Exercise set —
• A. In the mailing-list thread about SCM_CREDENTIALS and user namespaces, which tool is named as a setting where several user namespaces might have the same uids mapped?
• B. Continue the mailing-list thread about SCM_CREDENTIALS and user namespaces, starting right after its last line.

=== Reading passage ===

Re: userns idea: preventing SCM_CREDENTIALS from leaking out

Andy Lutomirski <luto@xxxxxxxxxxxxxx> · Wed, 27 Nov 2013 08:37:13 -0800

On Wed, Nov 27, 2013 at 8:26 AM, Serge E. Hallyn <serge@xxxxxxxxxx> wrote:
> Quoting Andy Lutomirski (luto@xxxxxxxxxxxxxx):
>> On Wed, Nov 27, 2013 at 6:44 AM, Serge E. Hallyn <serge@xxxxxxxxxx> wrote:
>> > Quoting Eric W. Biederman (ebiederm@xxxxxxxxxxxx):
>> >> "Serge E. Hallyn" <serge@xxxxxxxxxx> writes:
>> >>
>> >> > Quoting Andy Lutomirski (luto@xxxxxxxxxxxxxx):
>> >> >> IIUC there are multiple ways to end up with a socket pair for which
>> >> >> one end is in a user namespace and the other is outside of it.  That
>> >> >> means that SCM_CREDENTIALS can be used by a process in a userns to
>> >> >> authenticate to a process outside.
>> >> >>
>> >> >> This is all well and good (and, as far as I know, correct), but I'm
>> >> >
>> >> > And the cgroup manager I'm starting on depends on this.
>> >> >
>> >> >> not sure this is always the desired behavior.  In the context of a
>> >> >> tool like Docker, it might be useful to have several user namespaces
>> >> >> that have the *same* uids mapped.  Nonetheless, if one of those
>> >> >> namespaces is compromised, it probably shouldn't be permitted to
>> >> >> attack things outside the user namespace (or in the host, if any
>> >> >> interesting uids are mapped).

=== Dataset excerpt ===

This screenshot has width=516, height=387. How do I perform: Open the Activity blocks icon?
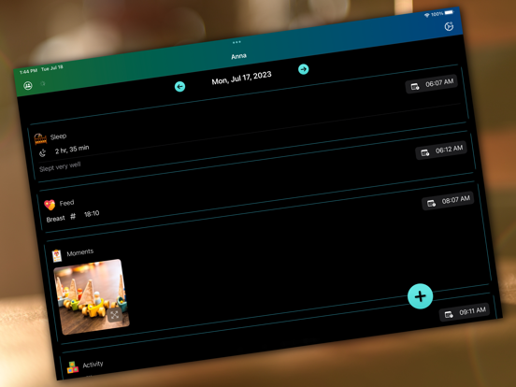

===

Answers to the exercises —
• A. Docker

• B.
>> >> >>
>> >> >> Would it make sense to have an option to allow a user namespace to opt
>> >> >> into different behavior so that its users show up as the invalid uid
>> >> >> as seen from outside (as least for SCM_CREDENTIALS and SO_PEERCRED)?
>> >> >>
>> >> >> Implementing this might be awkward (ok, it might actively suck due to
>> >> >> a possible need for reference counting), but I'm wondering if it's a
>> >> >> good idea even in principle.
>> >> >
>> >> > Well, I'll grant you, if I have a single directory with a socket in
>> >> > it, and I make that the aufs or overlayfs underlay for two separate
>> >> > mounts, which each are in different containers, then you might have
>> >> > a problem here.
>> >> >
>> >> > Now maybe the answer to that is that the sockets should be created
>> >> > in tmpfss (/run, /tmp, etc) anyway.  But the more I think about it
>> >> > the more I, unfortunately, agree that this could be a problem.
>> >>
>> >> I really hate the concept of mapping a uid in some contexts and not
>> >> others.  That seems very prone to go wrong. Given all of the possible
>> >> kinds of perumutations I can't imagine how we would get it correct.
>> >>
>> >> MS_NOSUID and MS_RDONLY will help with some of the worst offenders.
>> >> But it will still be possible for the user namespace root to call
>> >> setuid(NNN); and create a process with that uid.  And if a unix domain
>> >> socket isn't the only means of interacting there will still be problems.
>> >>
>> >> I will suggest that writing a uid mapping filesystem like overlayfs or
>> >> perhaps as a mount option of overlayfs is likely to be a more robuse
>> >> solution in general.  Certainly that is what I originally had on the
>> >> drawing board to solve this class of problem.
>> >
>> > Actually an option to aufs and overlayfs to say "any unix domain socket
>> > which is opened must first be copied to the writeable layer" would
>> > solve the issue (at least for all reasonable cases, iiuc)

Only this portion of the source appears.